Avoiding Hard Disk Failures
Temperature is the enemy of hard disks. Hot disks fail sooner.
If you have a well designed server with lightly loaded disks in a cool room your drives are probably running around 25°C(77°F). If you have a 4U box that you chucked full of drives you may find some of your drives running much hotter. For instance, I just found two running at 41°C(105°F) in a box with otherwise cool drives.
Drives are typically specified to operate up to 55°C(131°F), but their lives are shortened. Estimating from Google data it looks like your failure rate within three years is about triple for 45°C versus 25°C. In the third year, about 1 in 6 of the hot drives will fail.
So protect your servers:
Know the problem: In debian land, install hddtemp and run it to see which drives are hot. Windows users might use DTemp.

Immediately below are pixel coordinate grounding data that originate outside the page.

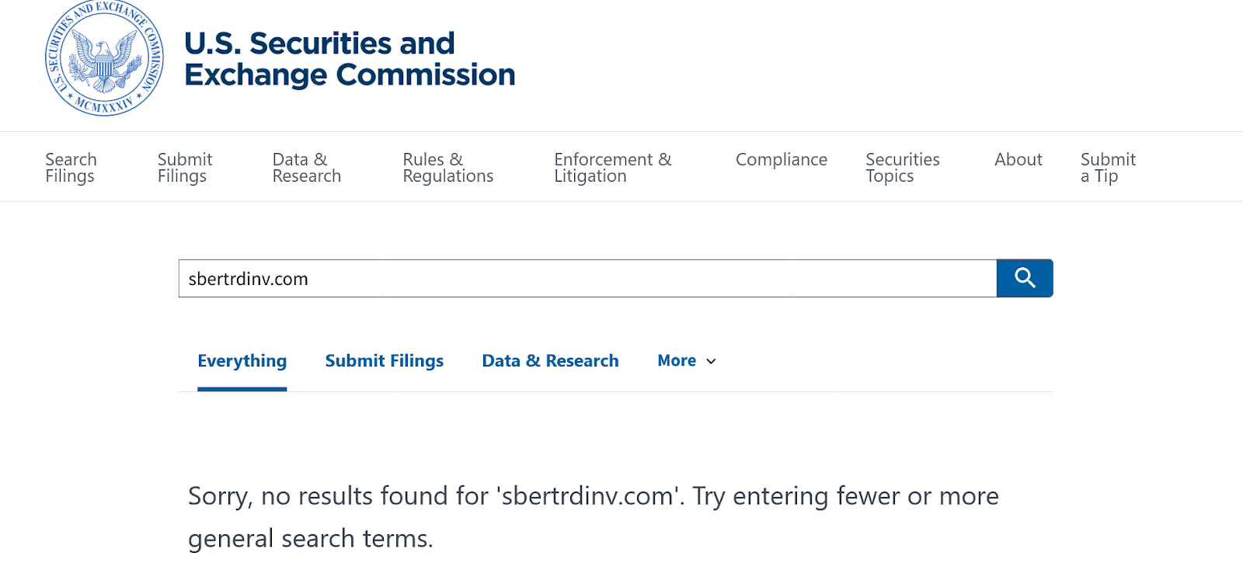
Task: Click the U.S. Securities and Exchange Commission title
Action: [350, 59]
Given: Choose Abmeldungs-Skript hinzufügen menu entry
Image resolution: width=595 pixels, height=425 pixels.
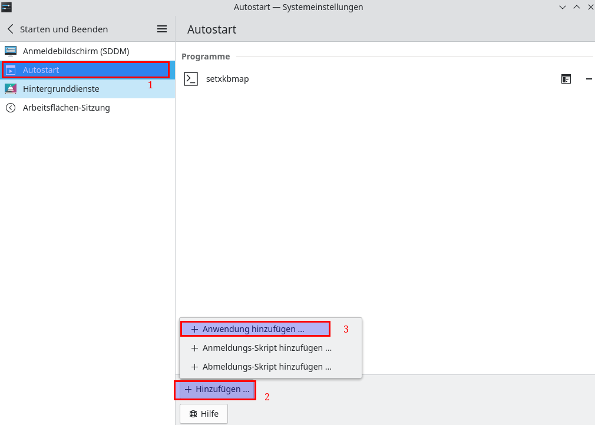Looking at the screenshot, I should (266, 367).
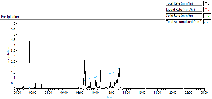Click the Total Accumulated blue line icon

207,22
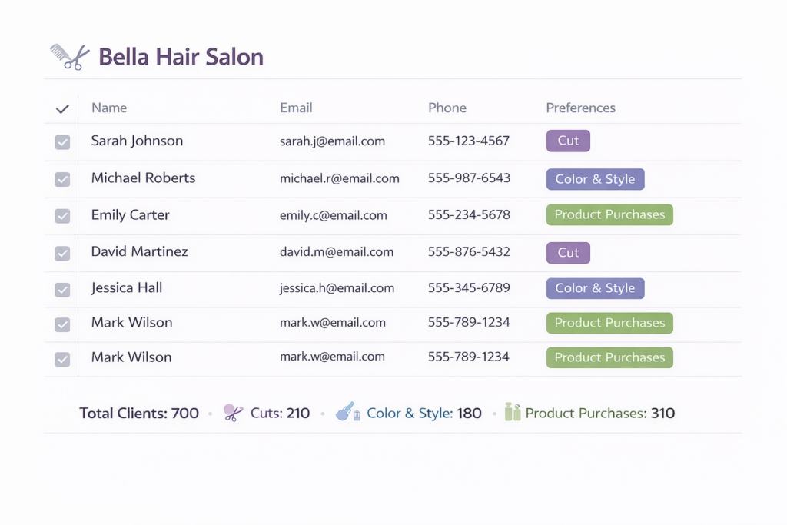Toggle Emily Carter's row checkbox
The width and height of the screenshot is (787, 525).
(x=62, y=216)
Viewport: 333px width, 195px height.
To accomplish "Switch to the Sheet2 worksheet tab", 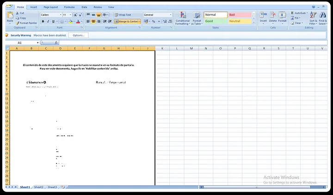I will tap(39, 187).
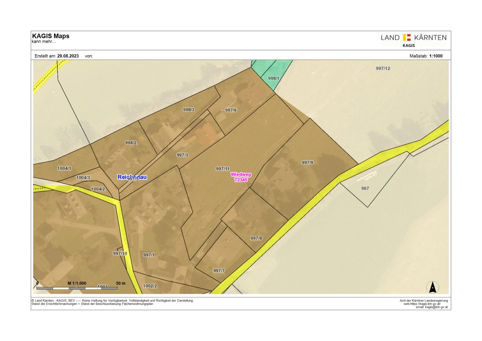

`` vev# for v in a b c d ;do hddtemp /dev/sd\$v ;done /dev/sda: ST3750640AS: 34°C /dev/sdb: ST3750640AS: 27°C /dev/sdc: ST3750640AS: 41°C /dev/sdd: ST3750640AS: 40°C vev# # I have two hot drives.
Mitigate: If you have hot drives, move them around or adjust airflow, perhaps by making little cardstock air dams inside the server to cool the drives. Add a fan blowing on them if you have a large case.
Monitor: Record their temperatures and check in on them once in a while to make sure things aren’t going badly.
Debian users might also want to install smartmontools which will track your S.M.A.R.T. data and notify you of problems.
Note: for SATA drives you will need a “-d ata” or it will misaddress them as SCSI drives and you need a “-m foo@example.com” if you want to be email notified.